Ces cinq éléments suffisent à retirer à ce sondage toute crédibilité. Ce sondage ne veut strictement rien dire.

Non, ce sondage ne présente pas les grandes tendances. Les intentions de vote étant une pure fiction, concentrons-nous sur les thèmes qui sont également très fictionnels et lacunaires.

Un point de méthodologie d’abord: quand on propose une liste de thèmes en demandant aux sondés d’en choisir 3, cela n’a de sens que si on leur demande de classer leurs 3 choix par ordre de priorité, d’importance! On est alors capable de présenter des graphiques illustrant la priorité n°1, la priorité n°2 et la priorité N°3 des sondés, tant d’un point de vue général que selon leurs intentions de vote.

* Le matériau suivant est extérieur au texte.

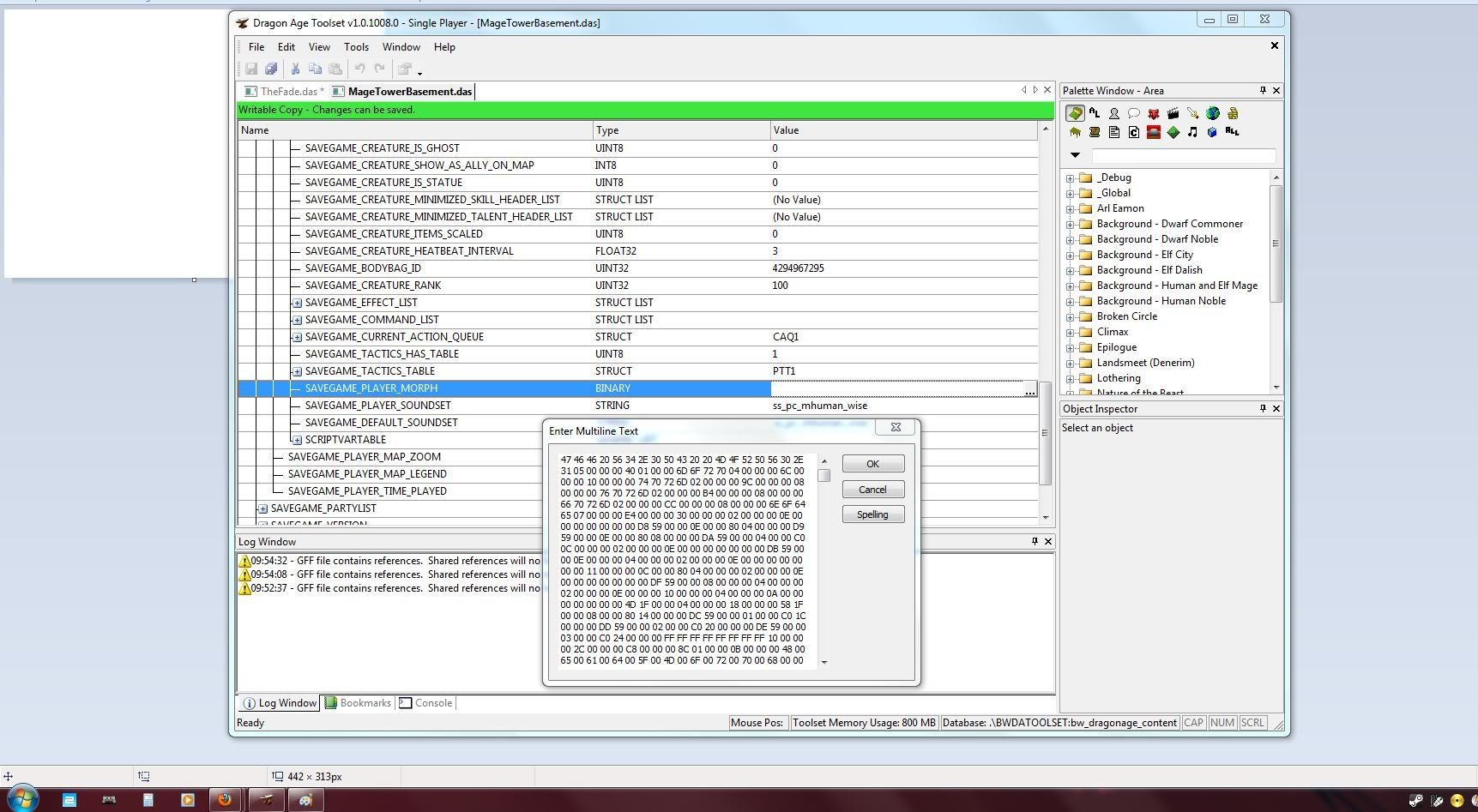Expand SAVEGAME_EFFECT_LIST tree node
This screenshot has width=1478, height=812.
coord(297,303)
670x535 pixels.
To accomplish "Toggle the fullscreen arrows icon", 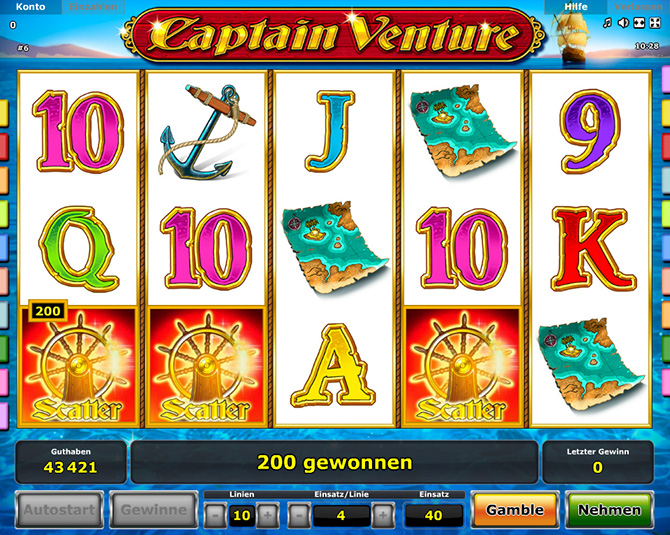I will pyautogui.click(x=655, y=23).
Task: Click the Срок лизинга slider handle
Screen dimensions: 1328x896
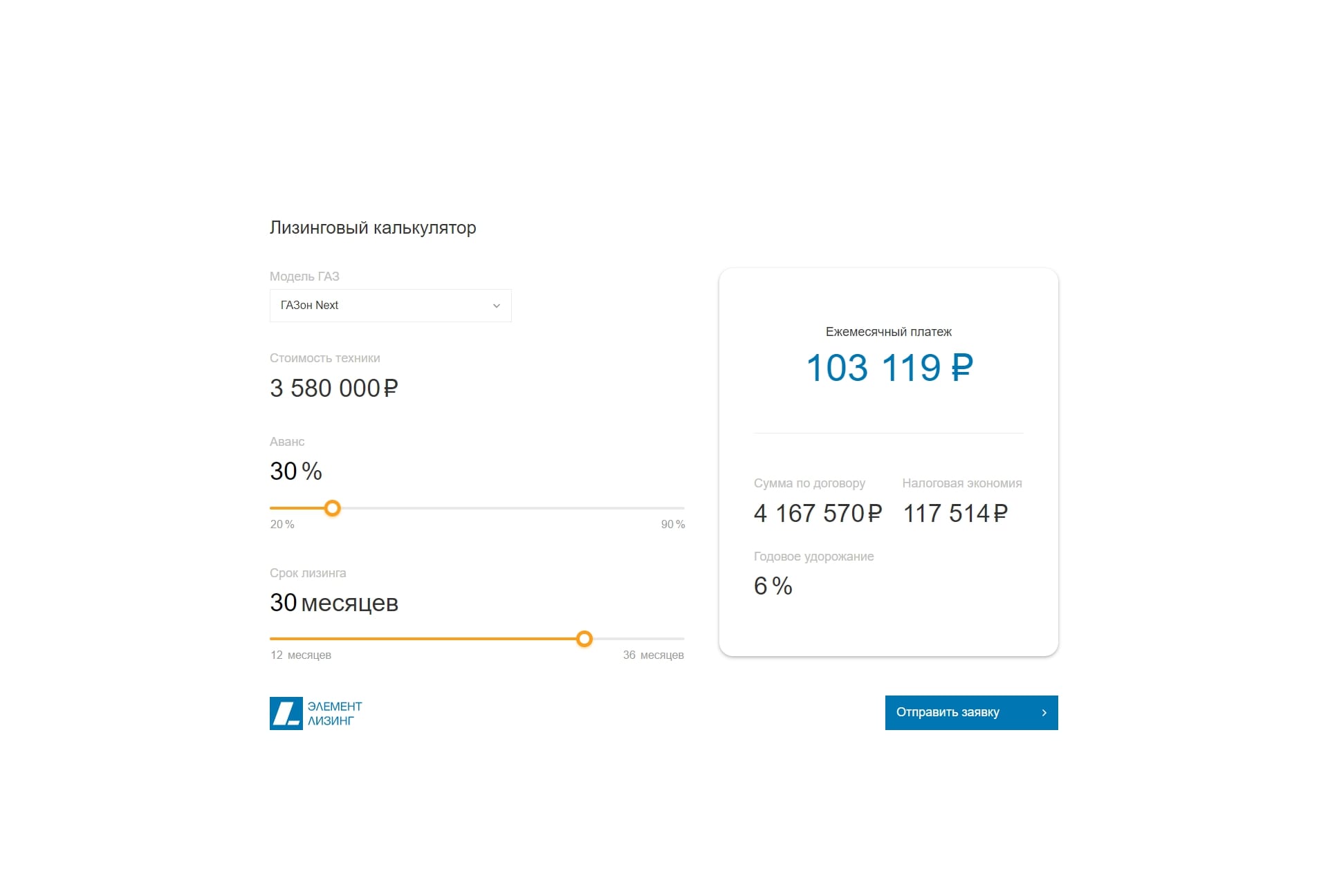Action: click(584, 639)
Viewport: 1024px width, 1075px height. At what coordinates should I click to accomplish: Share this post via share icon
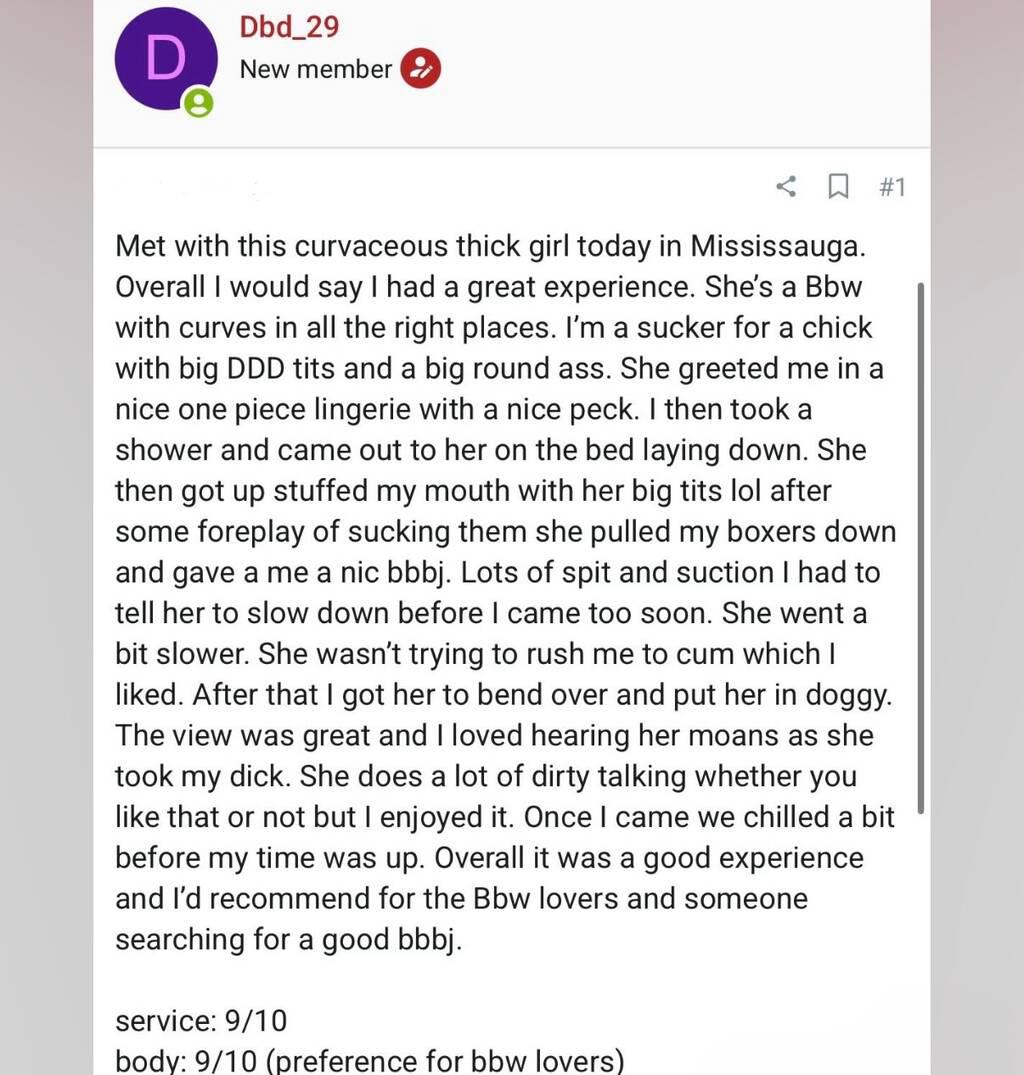click(x=787, y=186)
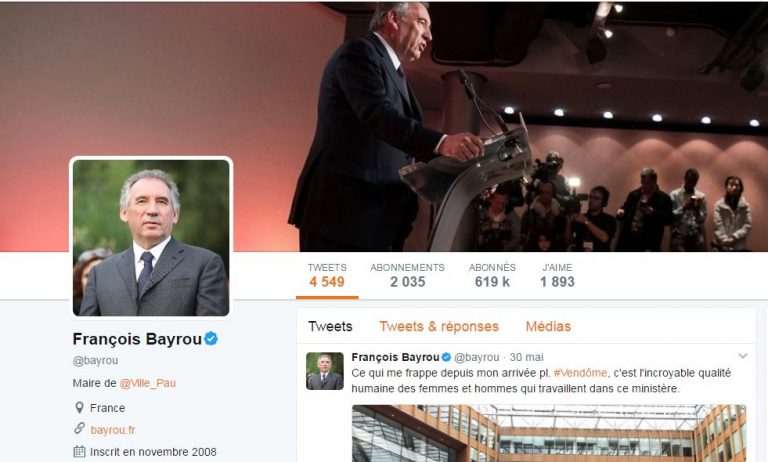Open the @Ville_Pau mention in bio
Image resolution: width=768 pixels, height=462 pixels.
point(147,383)
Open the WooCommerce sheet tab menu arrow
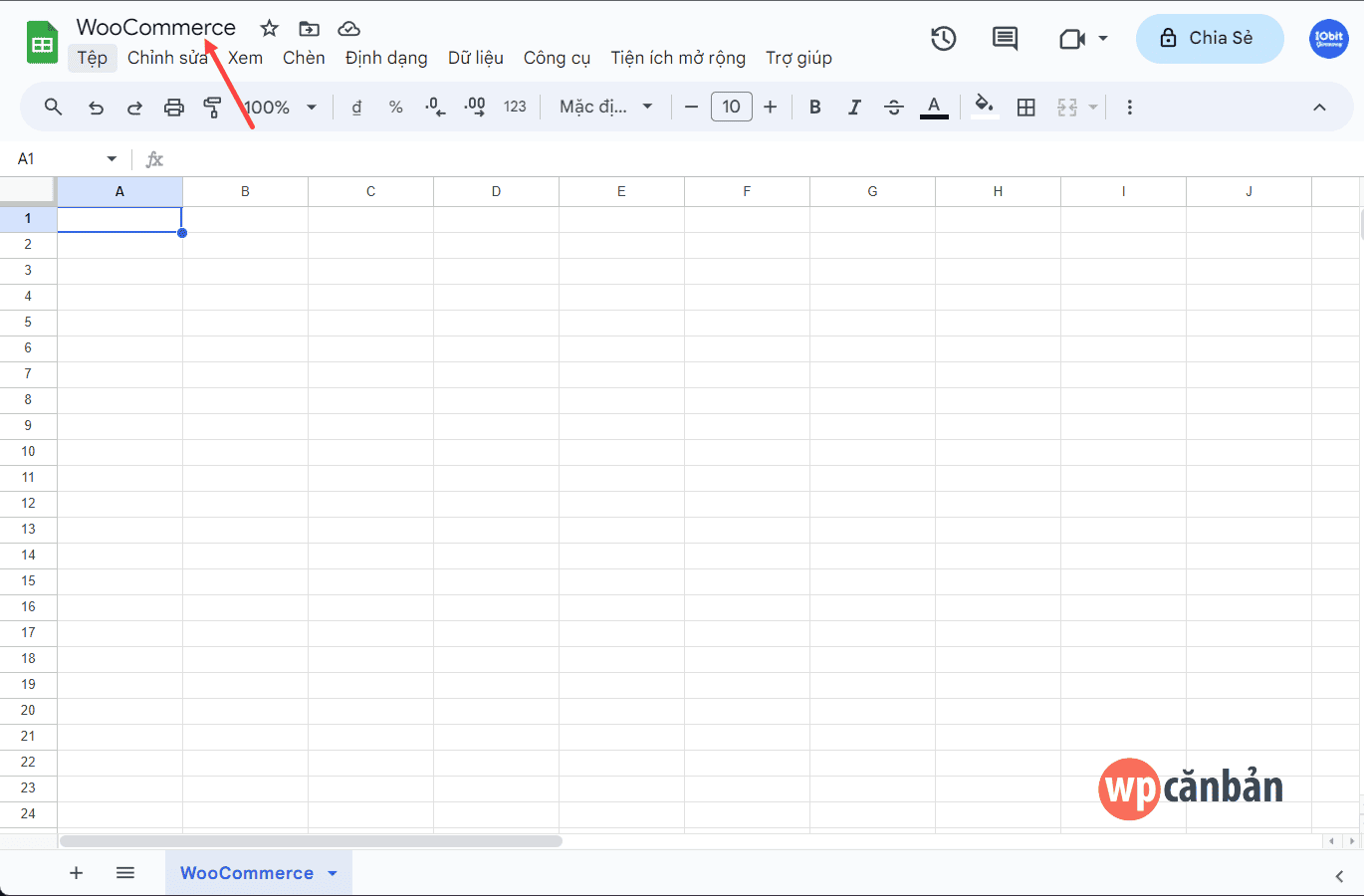This screenshot has height=896, width=1364. coord(332,873)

Là, nous avons un graphique abscons qui mélange tout et dont la somme des scores présentés en pourcentage est supérieure à 100%! Non mais oh là! c’est quoi ces statisticiens en carton chez Odoxa?

  • Pourquoi donc la thématique de la fiscalité, pourtant critique, n’est-elle pas traitée, d’autant qu’on sait que c’est entre autres un des candidats, Eric Piolle, qui a demandé la mise à jours des bases fiscales qui ont conduit à une augmentation très importante de la taxe foncière?
  • Pourquoi donc les résultats par thème ne sont-ils présentés que pour Piolle, Carignon et Chalas et pas pour les autres catégories y compris pour ceux qui ne se prononcent pas, alors que les données existent?
  • La présentation de l’écart avec la moyenne nationale sur le graphique est malhonnête: elle laisse croire qu’il s’agit de l’évolution locale, le renvoi par astérisque étant inacceptable
  • Le score de la catégorie « environnement » est insignifiant car trop influencé par des facteurs conjoncturels, en particulier la publication du rapport du GIEC et autres Gretasseries en tout genre qui avaient lieux au moment de la réalisation du sondage.

La seule conclusion qu’on pourrait tirer par les cheveux de ce sondage, c’est que l’électorat d’Eric Piolle est en porte-à-faux complet quant aux préoccupations de la large majorité des grenoblois et relevant directement des compétences d’un maire, à savoir sécurité, propreté et circulation et stationnement. 32% en porte-à-faux avec les préoccupation de 68% des sondés, cela démontre une fois de plus l’absurdité de notre système électoral qui débouche sur une manque total de représentativité. Eric en Piolle en 2014 avait recueilli 40,6% des suffrages au second tour et sa majorité dispose de 70% des sièges au conseil municipal. C’est pas beau la démocratie ?

Ce sondage a été réalisé non seulement avec une méthodologie douteuse mais est également malhonnête dans la présentation des résultats. C’est donc de la désinformation, une fausse nouvelle publiée en période électorale.

Nous rappelons qu’une loi permet aujourd’hui d’assigner en référé les médias qui véhiculent des fausses nouvelles en période électorale. L’article L97 du code électoral permet également des actions au pénal, puisque la diffusion de fausses nouvelles en période électorale est punie d’un an de prison et de 15 000 euros d’amende.